Much of the potential of joint basing will come in savings on contracts for services such ground maintenance and snow removal, Wood said. In addition, the joint base’s contracting workforce can operate more efficiently -- and presumably, more cost-effectively -- by awarding and managing a single contract for each service, rather than three.
“As we combine things, it is common sense to assume that we are going to have savings here, so we will continue down that path,” Poth said.
Wood said he is looking forward to seeing those cost savings, but that he knows they won’t be realized fully until contracts already in place expire and can be renegotiated. Meanwhile, he added, he plans to continue looking across the joint base structure to identify other ways to streamline operations and make them more efficient.
Wood and his leadership team say they are already seeing some of the other benefits of joint basing. The gates that once divided the installations are gone, enabling Airmen, Soldiers, Sailors -- as well as Marines and Coast Guard members who have activities here -- to move freely around the joint base.
As they do so, they interact regularly, sharing everything from training facilities to housing, dining halls and morale, welfare and recreation activities.
Air Force Brig. Gen. William Bender, commander of the Air Force Expeditionary Center here, said that pays off in mission readiness.
“One of those benefits is the ability to rapidly and effectively integrate into joint environments when we deploy or when we are assigned to support missions both stateside and abroad,” he said. “Because we have the benefit of living and working in an integrated environment, we naturally ‘learn the language’ of our service counterparts and we learn what the other services bring to the fight, wherever that fight may be.”
But getting to that point wasn’t without its challenges, Poth conceded.
He remembered the angst some experienced during the transition and the town hall meetings the leadership regularly held to allay fears and clear up misconceptions.
To Poth’s surprise, some of the workers who took the merger the hardest were long-time Army and Navy civilian employees with strong loyalties to their services.
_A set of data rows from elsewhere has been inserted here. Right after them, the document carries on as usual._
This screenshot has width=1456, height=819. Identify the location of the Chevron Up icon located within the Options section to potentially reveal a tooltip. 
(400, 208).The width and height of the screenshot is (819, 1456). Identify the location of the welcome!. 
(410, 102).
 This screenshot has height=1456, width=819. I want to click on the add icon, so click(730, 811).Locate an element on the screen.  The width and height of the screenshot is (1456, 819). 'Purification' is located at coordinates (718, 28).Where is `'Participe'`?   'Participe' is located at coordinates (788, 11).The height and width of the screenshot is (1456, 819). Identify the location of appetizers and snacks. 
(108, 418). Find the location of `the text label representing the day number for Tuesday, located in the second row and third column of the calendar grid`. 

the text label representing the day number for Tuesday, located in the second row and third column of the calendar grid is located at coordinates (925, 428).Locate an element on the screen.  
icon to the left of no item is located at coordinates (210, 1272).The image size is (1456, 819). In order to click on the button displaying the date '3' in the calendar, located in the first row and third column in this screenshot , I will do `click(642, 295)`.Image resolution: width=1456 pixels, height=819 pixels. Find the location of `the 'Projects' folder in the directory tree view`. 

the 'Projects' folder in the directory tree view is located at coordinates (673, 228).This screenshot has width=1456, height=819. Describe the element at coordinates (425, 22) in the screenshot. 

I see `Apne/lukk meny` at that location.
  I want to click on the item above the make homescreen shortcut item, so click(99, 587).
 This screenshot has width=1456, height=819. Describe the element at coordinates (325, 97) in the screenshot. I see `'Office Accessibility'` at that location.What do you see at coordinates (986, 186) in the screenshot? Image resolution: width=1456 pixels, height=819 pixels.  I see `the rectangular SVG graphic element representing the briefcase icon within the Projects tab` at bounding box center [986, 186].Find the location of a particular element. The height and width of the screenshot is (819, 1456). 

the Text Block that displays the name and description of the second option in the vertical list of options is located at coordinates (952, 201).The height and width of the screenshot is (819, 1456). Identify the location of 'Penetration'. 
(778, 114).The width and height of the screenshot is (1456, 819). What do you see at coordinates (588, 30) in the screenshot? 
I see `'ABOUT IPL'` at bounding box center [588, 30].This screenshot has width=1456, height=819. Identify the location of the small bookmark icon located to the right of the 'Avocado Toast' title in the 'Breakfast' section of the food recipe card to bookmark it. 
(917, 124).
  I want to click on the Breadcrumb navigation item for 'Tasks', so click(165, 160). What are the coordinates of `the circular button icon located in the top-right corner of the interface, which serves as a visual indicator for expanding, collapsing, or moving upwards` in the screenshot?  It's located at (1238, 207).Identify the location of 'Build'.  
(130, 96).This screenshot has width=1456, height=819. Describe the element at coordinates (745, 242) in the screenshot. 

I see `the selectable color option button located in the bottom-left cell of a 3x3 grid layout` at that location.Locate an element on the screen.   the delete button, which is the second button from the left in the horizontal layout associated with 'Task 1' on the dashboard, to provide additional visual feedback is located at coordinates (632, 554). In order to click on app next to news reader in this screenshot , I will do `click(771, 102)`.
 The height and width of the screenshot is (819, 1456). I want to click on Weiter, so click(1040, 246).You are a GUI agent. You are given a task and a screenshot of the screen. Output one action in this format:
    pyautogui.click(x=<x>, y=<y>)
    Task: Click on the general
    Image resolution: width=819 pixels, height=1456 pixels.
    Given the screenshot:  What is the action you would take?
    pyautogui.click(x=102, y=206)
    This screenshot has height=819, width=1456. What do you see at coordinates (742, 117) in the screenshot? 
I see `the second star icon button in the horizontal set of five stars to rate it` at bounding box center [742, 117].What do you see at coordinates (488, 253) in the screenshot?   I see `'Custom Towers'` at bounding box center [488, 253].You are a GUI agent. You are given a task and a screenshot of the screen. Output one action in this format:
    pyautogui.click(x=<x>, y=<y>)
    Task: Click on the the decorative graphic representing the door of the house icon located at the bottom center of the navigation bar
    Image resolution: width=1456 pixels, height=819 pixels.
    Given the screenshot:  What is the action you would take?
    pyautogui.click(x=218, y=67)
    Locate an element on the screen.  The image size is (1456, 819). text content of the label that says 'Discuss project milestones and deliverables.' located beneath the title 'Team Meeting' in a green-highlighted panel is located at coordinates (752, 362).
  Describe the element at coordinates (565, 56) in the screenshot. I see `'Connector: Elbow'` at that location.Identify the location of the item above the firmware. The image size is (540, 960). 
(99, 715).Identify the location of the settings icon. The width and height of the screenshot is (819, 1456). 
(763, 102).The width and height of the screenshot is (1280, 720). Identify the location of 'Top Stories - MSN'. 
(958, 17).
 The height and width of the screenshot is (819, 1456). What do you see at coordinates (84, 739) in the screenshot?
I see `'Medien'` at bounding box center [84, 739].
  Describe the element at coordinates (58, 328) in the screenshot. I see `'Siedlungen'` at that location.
Installation leaders, led at the time by Air Force Brig. Gen. Gina Grosso, the first joint base commander, planned an elaborate and all-inclusive ceremony to officially stand up the joint base. Members of Congress, local mayors and current and past commanders from the three installations participated as a joint color guard marched, a tri-service team sang the national anthem and a band played a medley of the military service songs.
“As we mark this day, we want to welcome the newest members of our joint base team,” Poth said during the ceremony, recognizing the role the different services contribute to national defense with their active and reserve components and civilian workforces.
“Today is a day long in coming,” Poth said. “Together, we all join forces to become America’s premier joint war fighting base, capable of projecting air, land or sea power worldwide.”
Civilian employees from Fort Dix and Lakehurst formed up on the flight line, where each was inducted into the Department of the Air Force and presented an Air Force pin. After the ceremony, they returned to their work stations to find a letter from Grosso, personally welcoming them to the Air Force and the joint team.
Looking back over the consolidation during a Defense Department joint basing program management review conference in February, Grosso discussed the challenges of integrating support structures, but also the benefits of bringing the separate military cultures together at Joint Base McGuire-Dix-Lakehurst.
“You cannot calculate the takeaway from your military members living together and training together,” she said during the forum in Washington. “It’s a benefit you just can’t quantify.”